Na semana em que O GLOBO celebra seu centenário, arquitetos e urbanistas foram convidados a imaginar o Rio de Janeiro em 2125. As visões para o futuro da cidade priorizam soluções sustentáveis e a integração com a natureza, em contraste com clichês futuristas como carros voadores.
O arquiteto Washington Fajardo prevê que as praias cariocas podem desaparecer devido à elevação do nível do mar, mas vê uma oportunidade de revitalização da Baía de Guanabara, transformando-a em um espaço central com parques e novas formas de circulação. Ele imagina que a Rocinha, uma das maiores favelas do Rio, passará por um processo de qualificação urbana, mantendo sua identidade e incorporando edifícios ecológicos.
Fernando Pereira, do Instituto Arquitetos de Favela, destaca a importância de incluir as favelas nas discussões urbanas. Para ele, o acesso à moradia é fundamental para a dignidade e deve ser uma prioridade nas transformações urbanas. A presidente do Instituto de Arquitetos do Brasil no Rio, Marcela Abla, enfatiza a necessidade de uma cidade policêntrica, onde deslocamentos sejam curtos e sustentáveis.
Desafios Climáticos e Urbanos
Verena Andreatta, ex-secretária de Urbanismo, antecipa que o Porto do Rio será transferido, permitindo um projeto de urbanização inovador na área entre Gamboa e Caju. Ela acredita que a Baía da Guanabara se tornará um espaço de lazer e recreação, totalmente despoluída. A arquiteta Carla Juaçaba propõe a remoção de barreiras que separam a cidade da natureza, permitindo que rios canalizados voltem a ser espaços de convivência.
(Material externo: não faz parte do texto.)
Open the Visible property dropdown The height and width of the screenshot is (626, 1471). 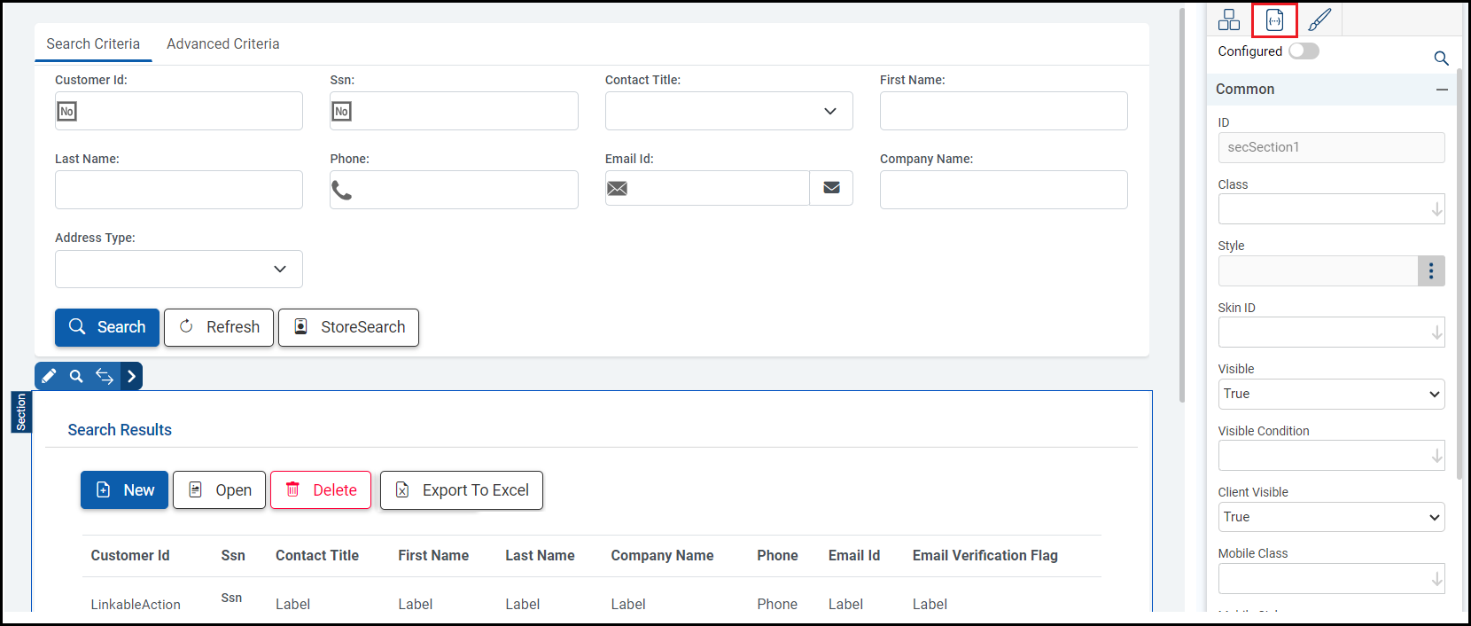point(1331,394)
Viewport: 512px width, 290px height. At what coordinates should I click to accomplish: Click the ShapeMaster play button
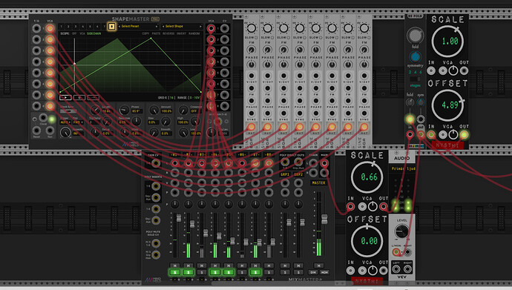pyautogui.click(x=65, y=97)
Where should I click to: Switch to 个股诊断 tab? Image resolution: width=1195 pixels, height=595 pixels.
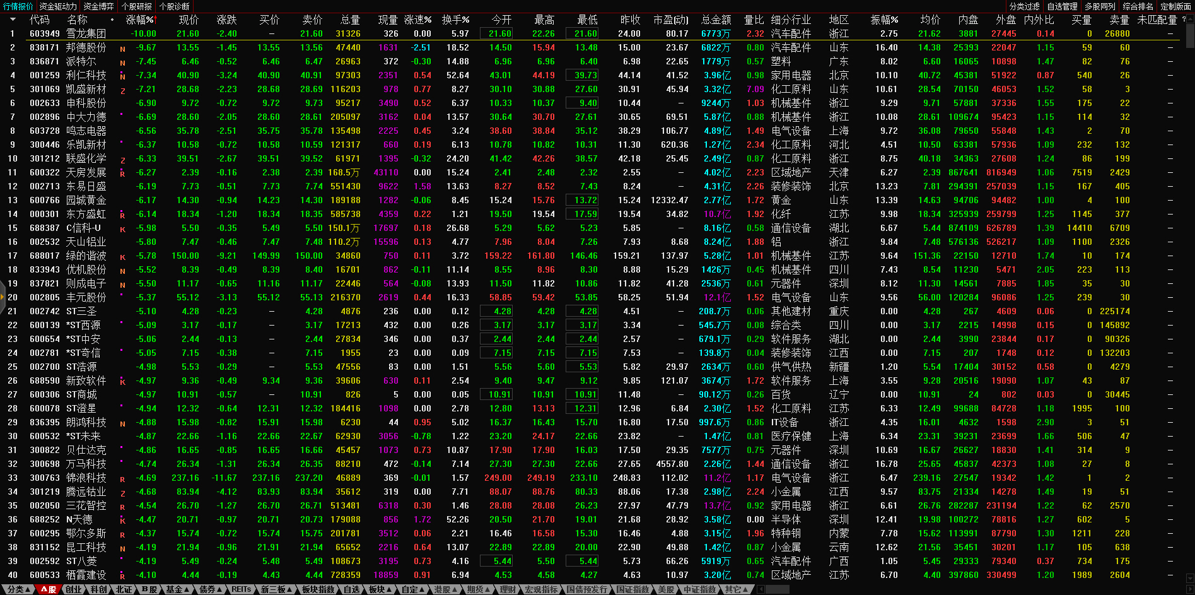(175, 6)
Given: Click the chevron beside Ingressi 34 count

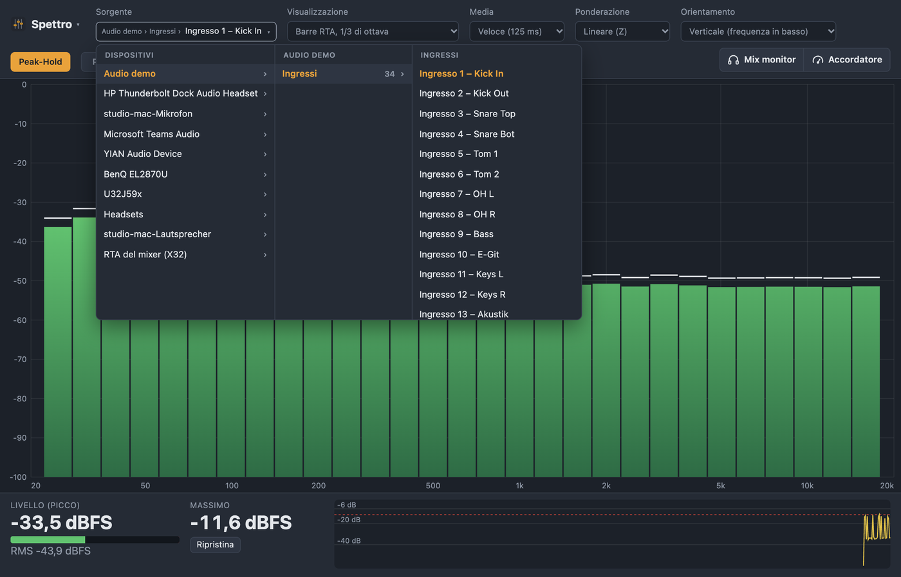Looking at the screenshot, I should 403,74.
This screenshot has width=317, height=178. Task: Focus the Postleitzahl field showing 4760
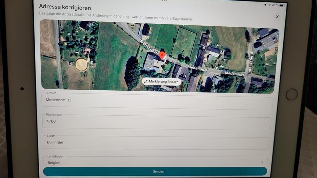click(x=157, y=122)
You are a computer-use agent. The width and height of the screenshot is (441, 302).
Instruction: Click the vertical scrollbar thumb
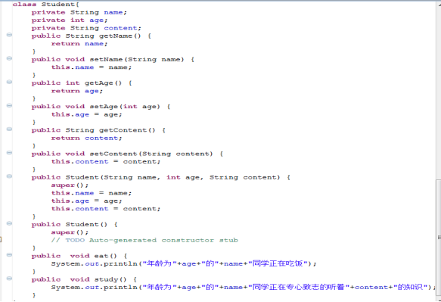[x=439, y=238]
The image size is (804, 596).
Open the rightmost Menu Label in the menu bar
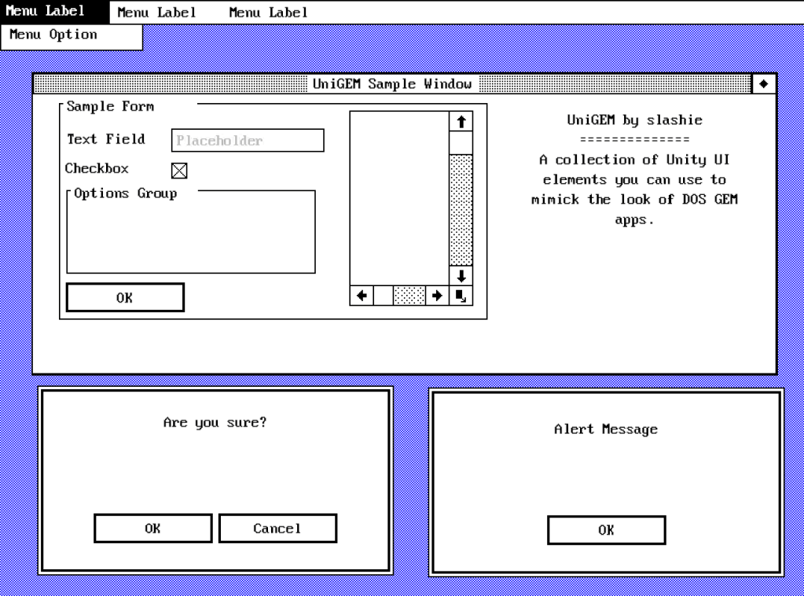point(268,13)
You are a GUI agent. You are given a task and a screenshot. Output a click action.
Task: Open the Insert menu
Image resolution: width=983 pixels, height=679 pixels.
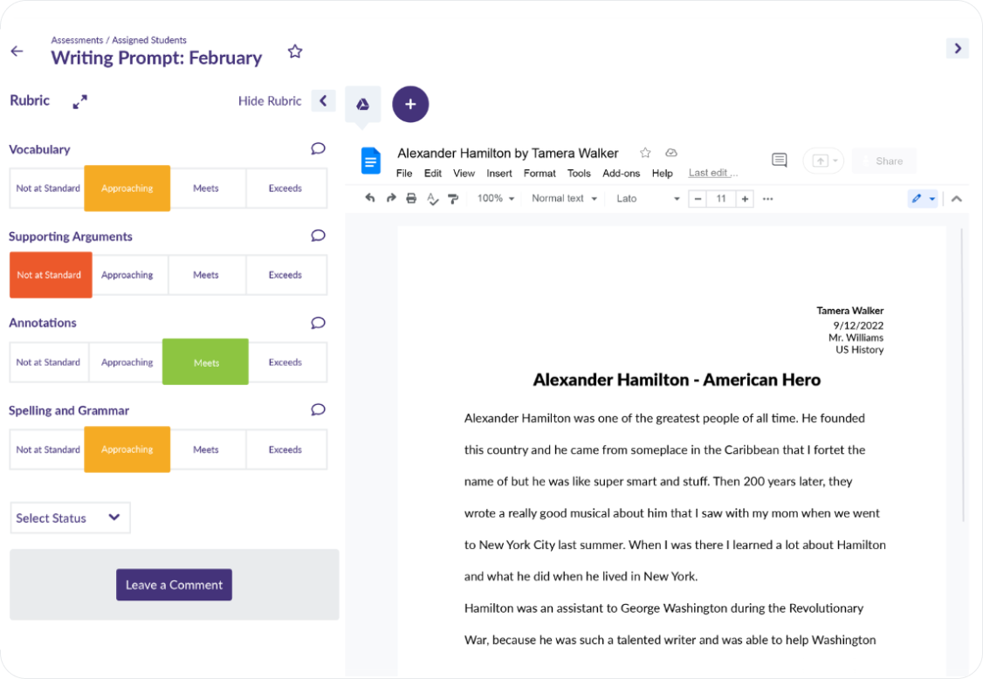499,174
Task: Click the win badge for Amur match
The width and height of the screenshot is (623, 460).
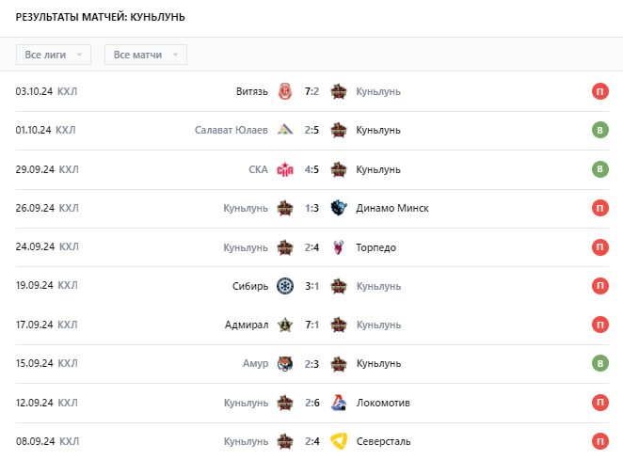Action: [x=599, y=364]
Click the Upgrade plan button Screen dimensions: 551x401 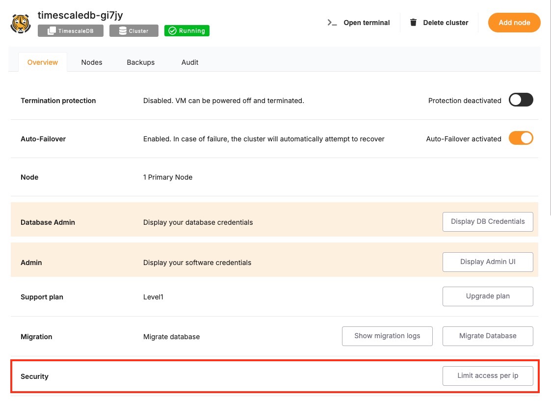[x=488, y=296]
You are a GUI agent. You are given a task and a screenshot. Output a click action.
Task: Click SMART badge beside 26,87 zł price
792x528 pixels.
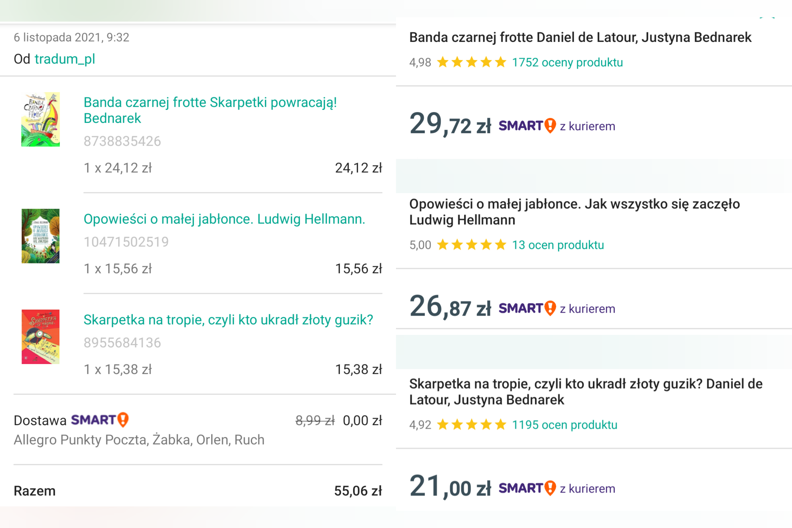tap(527, 308)
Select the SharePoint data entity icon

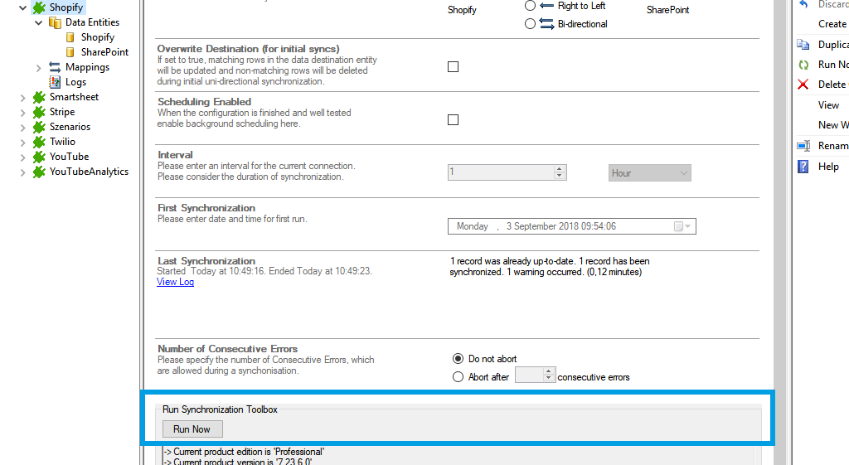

O professor Lucas Rosse defende que a sustentabilidade urbana deve enfrentar a desigualdade e as mudanças climáticas. Ele sugere um investimento em transporte aquaviário e soluções baseadas na natureza, como jardins de chuva. Jorge Mario Jáuregui, arquiteto com experiência em favelas, propõe revitalizações que integrem áreas urbanas e naturais, como a criação de um grande parque à beira-mar em Botafogo.
Um Futuro Integrado
Luiz Cesar de Queiroz Ribeiro, coordenador do Observatório das Metrópoles, alerta para a necessidade de restaurar a capacidade institucional para planejar o futuro da cidade. Ele destaca que o Rio deve se adaptar às tendências atuais, buscando um futuro mais inclusivo e sustentável. As propostas apresentadas refletem um desejo coletivo de transformar o Rio em uma metrópole onde a natureza e a urbanização coexistam de forma harmônica.